§ **Records**
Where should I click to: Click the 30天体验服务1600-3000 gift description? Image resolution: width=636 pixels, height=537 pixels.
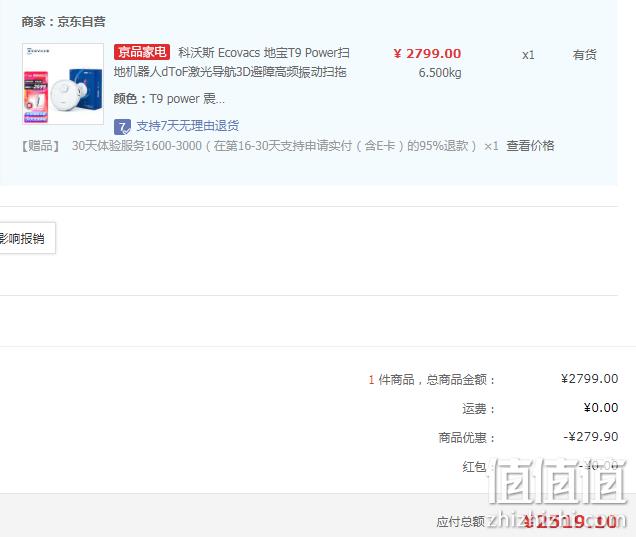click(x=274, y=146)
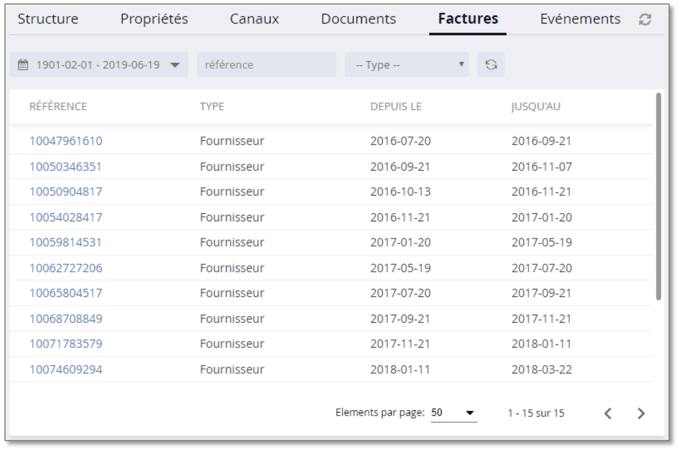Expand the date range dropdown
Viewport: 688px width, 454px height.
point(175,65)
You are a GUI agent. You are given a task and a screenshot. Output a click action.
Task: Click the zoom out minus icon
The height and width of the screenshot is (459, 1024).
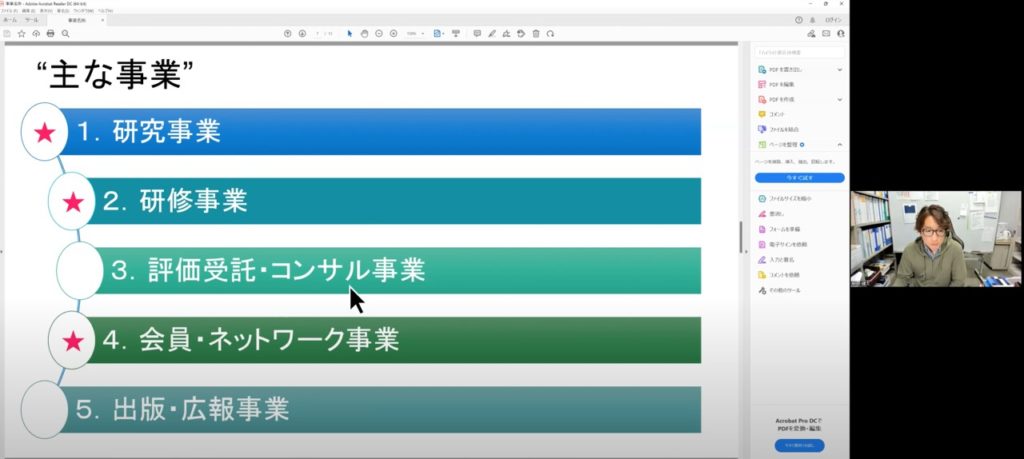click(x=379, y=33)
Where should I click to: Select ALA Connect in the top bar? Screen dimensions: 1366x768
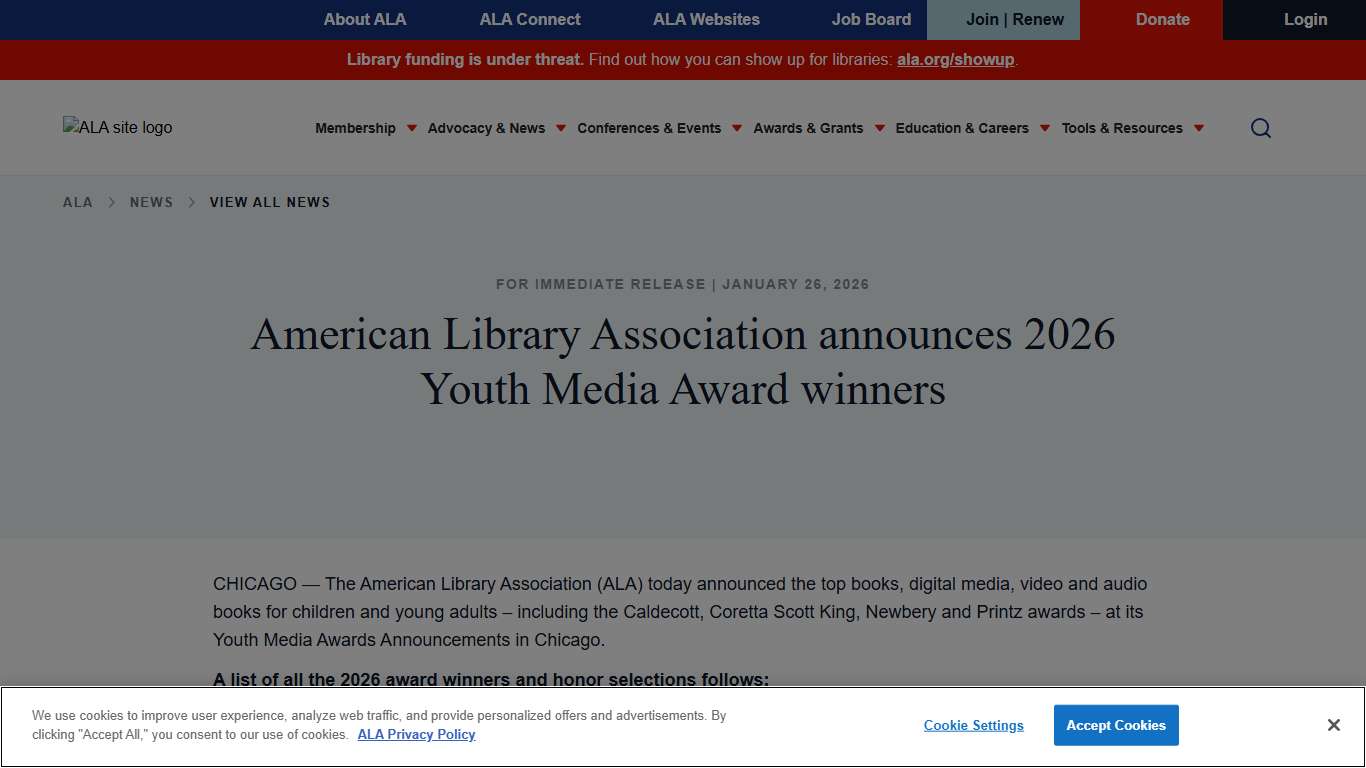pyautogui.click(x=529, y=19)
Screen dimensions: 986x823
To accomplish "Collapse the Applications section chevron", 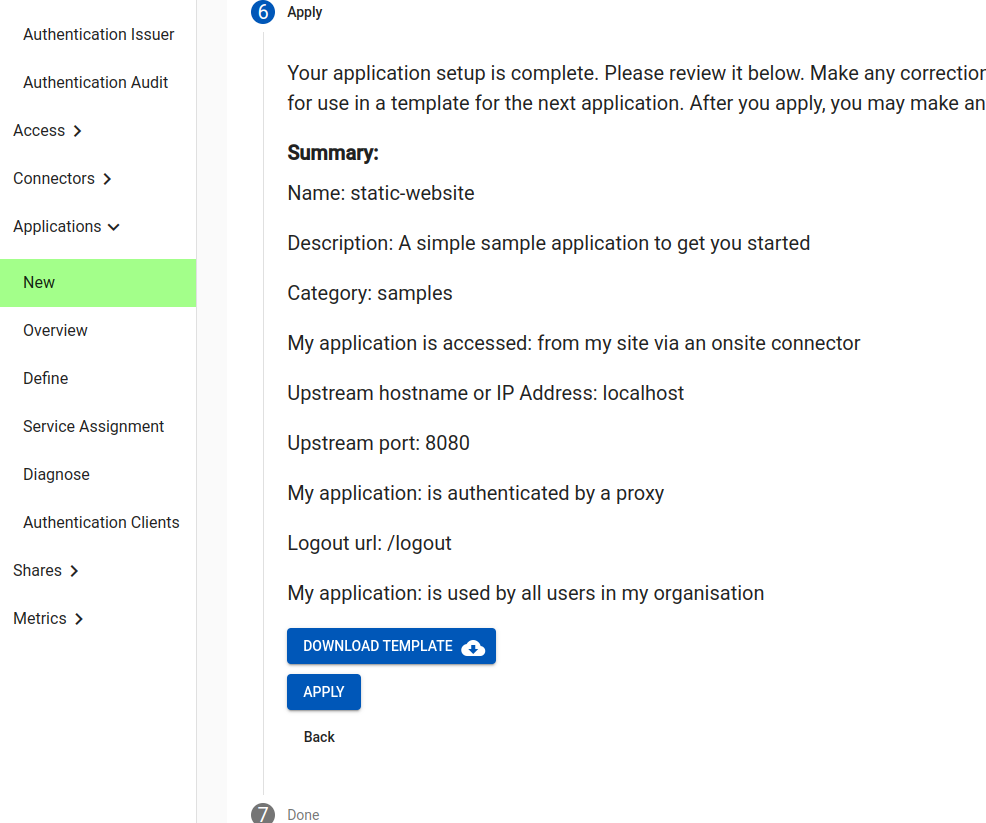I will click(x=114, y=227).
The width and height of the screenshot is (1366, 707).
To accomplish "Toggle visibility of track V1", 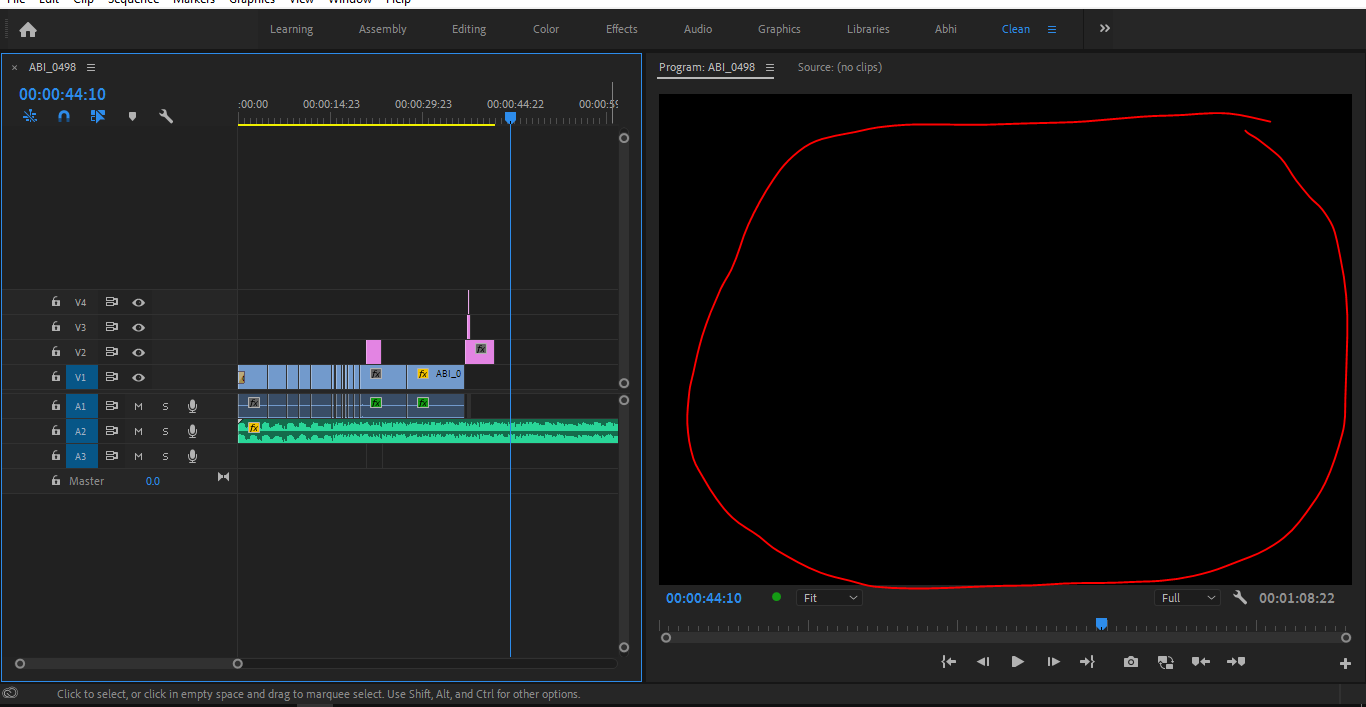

§ **What to produce**
Copy nothing but the lines from the first one in the listing through the line with "Task: Click the zoom out minus icon", and omit the pictures.

§ **Result**
Where should I click to: Click the 30天体验服务1600-3000 gift description? Image resolution: width=636 pixels, height=537 pixels.
click(x=274, y=146)
Expand the date range dropdown
Viewport: 688px width, 454px height.
point(175,65)
You are a GUI agent. You are given a task and a screenshot. Output a click action.
Task: Click the zoom out minus icon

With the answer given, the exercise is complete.